At times, Biden has privately expressed frustration with Israeli Prime Minister Benjamin Netanyahu’s handling of the war, according to people familiar with his comments. He has said privately that in the midst of the war is not the time to focus on Netanyahu, but officials do not see a long-term solution to the conflict if he remains in office, said three people familiar with Biden’s comments.

Obama had a deeply strained relationship with Netanyahu, largely over his administration’s diplomatic outreach to Iran. The tensions were widely known and often spilled into public view. From the start of the two-month conflict between Israel and Hamas in 2014, Obama was publicly critical of how Israel was carrying out military action in Gaza.

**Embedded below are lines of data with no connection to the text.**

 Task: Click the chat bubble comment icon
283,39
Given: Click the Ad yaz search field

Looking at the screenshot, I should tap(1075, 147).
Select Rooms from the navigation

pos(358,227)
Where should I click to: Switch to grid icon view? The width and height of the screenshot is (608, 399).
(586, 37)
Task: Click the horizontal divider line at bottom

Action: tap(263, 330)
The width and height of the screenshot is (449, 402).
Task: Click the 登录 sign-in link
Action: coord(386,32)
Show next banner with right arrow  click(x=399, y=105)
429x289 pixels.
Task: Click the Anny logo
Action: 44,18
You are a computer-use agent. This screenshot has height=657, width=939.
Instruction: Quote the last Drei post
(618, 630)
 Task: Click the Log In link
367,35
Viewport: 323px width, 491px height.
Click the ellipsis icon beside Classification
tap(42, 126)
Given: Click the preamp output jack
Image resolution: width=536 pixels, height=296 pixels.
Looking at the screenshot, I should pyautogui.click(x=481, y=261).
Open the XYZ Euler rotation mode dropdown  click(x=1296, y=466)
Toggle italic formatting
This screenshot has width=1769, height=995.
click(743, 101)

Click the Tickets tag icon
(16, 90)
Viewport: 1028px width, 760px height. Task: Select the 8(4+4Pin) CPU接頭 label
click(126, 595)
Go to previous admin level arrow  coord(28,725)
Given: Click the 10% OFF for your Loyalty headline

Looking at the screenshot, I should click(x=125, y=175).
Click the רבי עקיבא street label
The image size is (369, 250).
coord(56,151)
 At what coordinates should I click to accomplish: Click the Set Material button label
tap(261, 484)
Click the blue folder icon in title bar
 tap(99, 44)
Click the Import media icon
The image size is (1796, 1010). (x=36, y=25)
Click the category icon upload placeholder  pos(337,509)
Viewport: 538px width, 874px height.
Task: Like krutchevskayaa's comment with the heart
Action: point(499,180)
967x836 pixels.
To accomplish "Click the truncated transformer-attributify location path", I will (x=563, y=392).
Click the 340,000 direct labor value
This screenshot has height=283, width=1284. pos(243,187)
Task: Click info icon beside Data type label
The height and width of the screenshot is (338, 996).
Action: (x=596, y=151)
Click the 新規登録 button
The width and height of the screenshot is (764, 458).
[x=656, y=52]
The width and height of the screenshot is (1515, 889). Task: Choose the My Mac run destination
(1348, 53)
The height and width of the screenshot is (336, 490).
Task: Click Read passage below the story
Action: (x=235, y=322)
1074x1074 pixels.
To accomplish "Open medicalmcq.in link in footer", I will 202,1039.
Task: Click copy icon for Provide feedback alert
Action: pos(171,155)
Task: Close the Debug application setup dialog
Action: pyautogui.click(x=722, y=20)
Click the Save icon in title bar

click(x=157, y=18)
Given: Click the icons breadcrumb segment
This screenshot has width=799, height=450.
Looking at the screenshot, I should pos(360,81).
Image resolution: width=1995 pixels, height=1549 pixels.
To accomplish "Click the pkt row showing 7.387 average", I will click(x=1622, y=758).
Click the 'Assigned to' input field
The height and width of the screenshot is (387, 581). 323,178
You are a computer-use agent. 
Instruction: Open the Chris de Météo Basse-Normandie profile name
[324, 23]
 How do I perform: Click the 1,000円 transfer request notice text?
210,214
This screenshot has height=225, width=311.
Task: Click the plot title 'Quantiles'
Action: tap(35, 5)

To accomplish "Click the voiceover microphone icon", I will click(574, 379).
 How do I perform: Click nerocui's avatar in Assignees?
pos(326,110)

He warned of the need to protect civilians, saying he was “deeply concerned.”

President Obama And Netanyahu Speak To Press After White House Meeting
President Obama with Israeli Prime Minister Benjamin Netanyahu at the Oval Office in 2011.Alex Wong / Getty Images file

In the view of Obama and his top aides, the deaths of Palestinian civilians were going to increase, and the U.S. should not be seen as lopsidedly pro-Israel, in part because they believed it could inflame tensions across the region.

Meanwhile, as vice president, Biden advocated internally that Obama’s strategy should involve expressing stronger support for Israel’s right to defend itself.

“He didn’t think we should be criticizing the Israelis, and Obama did,” a former senior administration official who was part of the 2014 debate said of Biden.

Obama appeared to echo his approach as president this month when he offered a nuanced view of how decades of simmering tensions led to the current Israel-Hamas war, saying “nobody’s hands are clean” and “all of us are complicit to some degree.”

Some Biden administration officials bristled at Obama’s comments, which he made in a discussion with some of his former aides for a podcast, according to two senior administration officials. They felt his comments undermined Biden, the officials said.

Obama’s office has coordinated with the White House, an aide to the former president said. His office provided the White House with copies of his Medium posts about the war, in which he has been complimentary of Biden, the aide said. Biden’s aides also were told in advance that Obama would discuss the conflict during the podcast and were aware what his thinking about it was, the aide said. 

The different approaches to Israel by Biden and Obama — who are almost 20 years apart in age — in some ways reflect generational differences among Americans’ views of the war. An NBC News poll released this month found that a majority of voters ages 65 and older approve of Biden’s handling of the war, while 70% of younger voters disapprove of it. 

The roots of Biden’s approach to Israel reach back nearly five decades. A lawmaker who has spoken with Biden about Israel described him as “ideological” on the issue. 

At the start of the war, Biden privately boasted that he has known his entire career how to handle Israel, specifically the need to express complete support for its right to defend itself, according to three people familiar with the discussions. He credited his strategy, including a whirlwind trip to Israel during which he publicly embraced Netanyahu, with getting Israel to slow down its invasion of Gaza, according to five people familiar with his comments. 

Biden also cited a quotation from former Defense Secretary Robert Gates in his 2014 book to argue that he has been right on how to handle Israel even though his views were rejected when he was vice president, according to two people familiar with his comments. In the book, Gates wrote that Biden “has been wrong on nearly every major foreign policy and national security issue over the past four decades.” 

In an early discussion about Israel, another senior U.S. official said, Biden playfully slapped the arm of an aide next to him and asked: Who’s wrong now?